Poucas coisas me dão tanto prazer como ouvir histórias curiosas de pessoas simples. São histórias que demonstram uma sageza especial e uma vivência nem sempre fácil.
Há dias, estive uns minutos em animada conversa com uma vendedora da praça que conheço há muitos anos. Mulher que está hoje na casa dos setenta, ela costumava vender fruta na rua com o seu carrinho de mão. Porém, quando a polícia começou a andar atrás dos vendedores ambulantes, ela não teve outro remédio senão alugar uma bancada na praça e lá se instalar.
Lembro-me das vezes em que a via colocar para os seus clientes "fruta da boa" num saco preto de plástico, que depois pesava. Quando uma vez lhe perguntei por que motivo os sacos que ela usava - e as companheiras que andavam também a vender fruta na rua - eram sempre daquela cor, ela não mentiu: "Às vezes temos uma maçã ou laranja menos boa e pomo-la logo no fundo do saco. Ora, como o saco é preto não se vê. Não podemos ser só nós a ficar com o prejuízo. Comprámos a fruta como boa, mas já sabemos que uma ou outra peça vem tocada. Assim, distribuímos o mal pelas aldeias." Consciência tranquila, portanto. Isto já é o passado de venda na rua, porém.
Na bancada da praça é diferente. O cliente pode geralmente servir-se a si próprio. Há, evidentemente, algumas excepções, nomeadamente quando um determinado tipo de fruta é mais perecível e não resiste muito ao toque ou ao apalpar mais forte dos fregueses. Nesses casos, é a vendedora que coloca a fruta, seja no saco – que agora já não é preto – ou numa caixa. Embora nem sempre, há alguma marosca feita pela vendedora que continua a existir. Eu diria que lhe está na massa do sangue.

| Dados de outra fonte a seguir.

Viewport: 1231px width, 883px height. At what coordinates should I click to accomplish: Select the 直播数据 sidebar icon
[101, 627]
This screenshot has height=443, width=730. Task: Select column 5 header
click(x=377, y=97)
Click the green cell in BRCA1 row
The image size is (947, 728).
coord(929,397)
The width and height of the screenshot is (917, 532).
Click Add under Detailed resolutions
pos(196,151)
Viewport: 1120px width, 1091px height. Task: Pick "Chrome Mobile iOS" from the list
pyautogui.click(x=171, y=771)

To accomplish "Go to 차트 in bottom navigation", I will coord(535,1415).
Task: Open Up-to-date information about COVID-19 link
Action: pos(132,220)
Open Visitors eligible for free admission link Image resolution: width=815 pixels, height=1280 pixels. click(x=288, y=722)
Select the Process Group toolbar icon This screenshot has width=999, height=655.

Confesso, entretanto, que a admiro pela vida difícil que leva, por saber que com a sua idade vai buscar fruta durante a madrugada ao mercado abastecedor e conduz ela mesma a sua carrinha. Notável!
E qual foi a última história que lhe ouvi? Queixava-se ela da coluna: já não conseguia carregar caixas pesadas. Nada de mais natural! Tinha geralmente o filho, motorista de táxi, para ajudar na carga e outro homem para a descarga, já na praça. Da queixa do seu mal na coluna passou à doença que teve aos 3 anos e ao acidente alguns anos depois. A doença foi uma paralisia que lhe afectou todo o lado esquerdo; o acidente foi com um automóvel, que a atropelou e lhe partiu os ossos da bacia. Seis meses no hospital após a operação. E sobreviveu assim, com aparente saúde? "O trabalho dá saúde!" disse-me ela. Pois sim; mas a paralisia não evitou que ela ficasse com a coluna um pouco torta e com um braço e uma perna mais atrofiados. Até um pé é maior do que o outro. "Num pé calço 37, no outro 38." E como é que faz para comprar sapatos?, perguntei-lhe. Não há pares de sapatos com dois números diferentes. "Ah, isso nunca me atrapalhou. Entro numa sapataria ou então numa feira e peço para ver uns sapatos 37 e outros 38. Lembro que nem todos os fabricantes têm as mesmas medidas. Depois, com várias caixas à minha frente, compro os sapatos de que mais gosto, mas tenho sempre o cuidado de tirar um 37 e um 38. Até hoje nunca falhou!" Chamei-lhe a atenção para o facto de ela prejudicar o vendedor, que ficava com sapatos desirmanados. "Que tem isso? Deus já me castigou tanto durante a vida que de certeza me perdoa isto! Se me vejo obrigada a enganar este bocadinho, afinal é por culpa dEle." E pronto. Consciência limpa e tranquila.
As desculpas que nós geralmente arranjamos para as nossas acções menos éticas não têm fim. Esta vendedora de fruta está em óptima companhia.